Obsessive compulsive disorder is a serious disabling mental illness that traps people in an endless cycle of repetitive thoughts and behaviours. People with OCD are plagued by recurrent thoughts, fears, or obsessions that are anxiety-producing. Usually, even though the patient knows that the fears or obsessions are senseless, he or she can’t control them.
The anxiety produced by these recurring thoughts leads to an urgent need to perform certain rituals or routines which are called compulsions. These compulsions could be washing one’s hands, cleaning the house or any such thing. These rituals are performed to make the obsessive thoughts go away, which they do for a short time, only to come back again stronger. The person is thus involved in acting out compulsions for hours together in a day, which really affects his relationships, profession or studies.
Symptoms of OCD
- The symptoms of OCD are the obsessions and compulsions that a patient battles with daily. The common obsessions are:
- Fear of contamination by germs
- Fear of causing harm to other people
- Fear of mistakes
- Fear of being embarrassed in public
- Fear of thinking sinful thoughts
- Need for exactness and order
- Need for constant reassurance due to excessive doubt
In order to get over these obsessions, the patient carries out these common compulsions
- Washing hands or bathing repeatedly
- Refusing to shake hands
- Repeatedly checking stoves and locks
- Constant counting while performing routine daily tasks
- Constantly arranging and re-arranging things in an orderly manner
- Eating foods in a specific order off the plate
- Repeating specific phrases or prayers
- A need to perform tasks a certain number of times daily
- Collecting items which are useless of have no apparent value
The cause of OCD is not yet certain. It was thought to happen due to low levels of the neurotransmitter serotonin, but today scientists think it could be because of problems in the pathways of the brain that link areas dealing with judgment to an area that filters messages involving body movements.

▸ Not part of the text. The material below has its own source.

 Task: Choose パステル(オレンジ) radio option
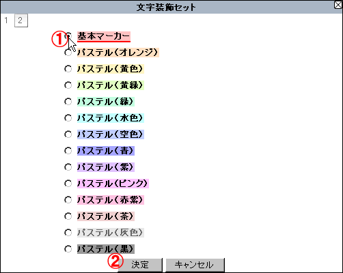[68, 53]
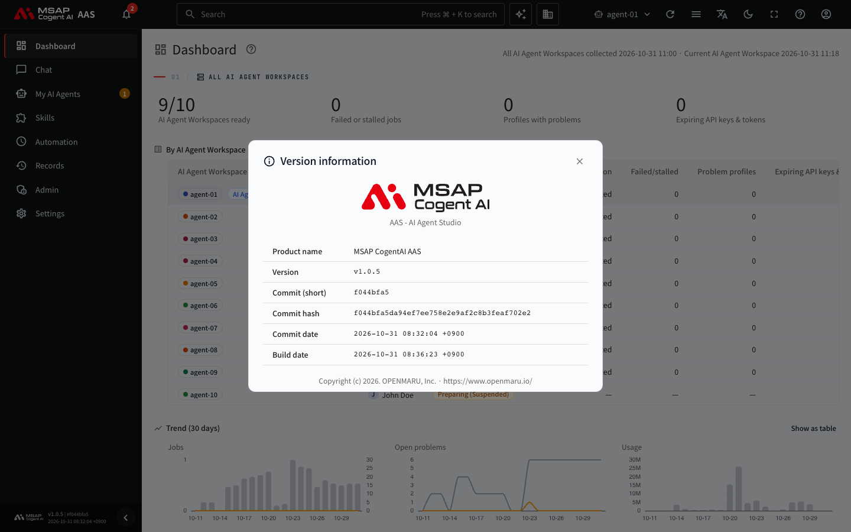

The treatment is medication and something called Cognitive Behaviour Therapy
- In this, the psychologist teaches people with OCD to confront their fears and reduce anxiety but without acting out the compulsions. Cognitive therapy focuses on reducing the over-thinking that is seen in OCD patients.

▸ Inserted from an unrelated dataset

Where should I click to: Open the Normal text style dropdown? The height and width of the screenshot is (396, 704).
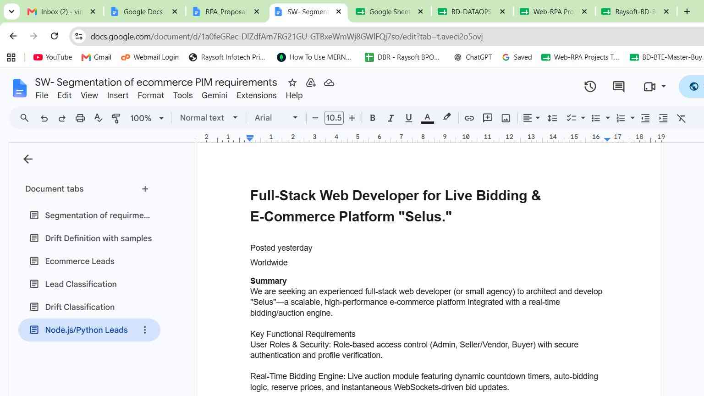coord(209,118)
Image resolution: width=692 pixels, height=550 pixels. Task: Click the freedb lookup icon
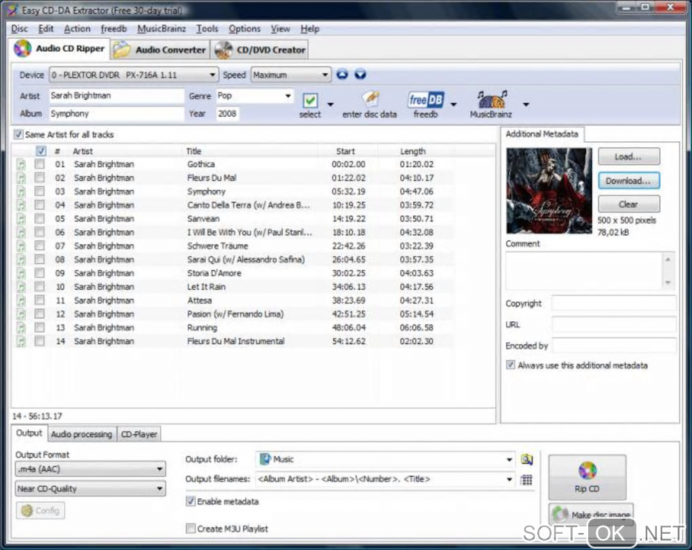[x=425, y=100]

- Medication therapy uses medicines like antidepressants such as selective serotonin reuptake inhibitors (SSRI) like Prozac and Zoloft, to quote the most common ones. Psychiatrists also use antipsychotics as they have shown to relieve OCD symptoms.
- If medications and cognitive behaviour therapy both fail, then doctors have to take recourse to electroconvulsive therapy or ECT.
- The thing to remember is that OCD will not go away by itself, how-so-ever long you wait. So, pick yourself up and seek treatment before the OCD symptoms get out of hand.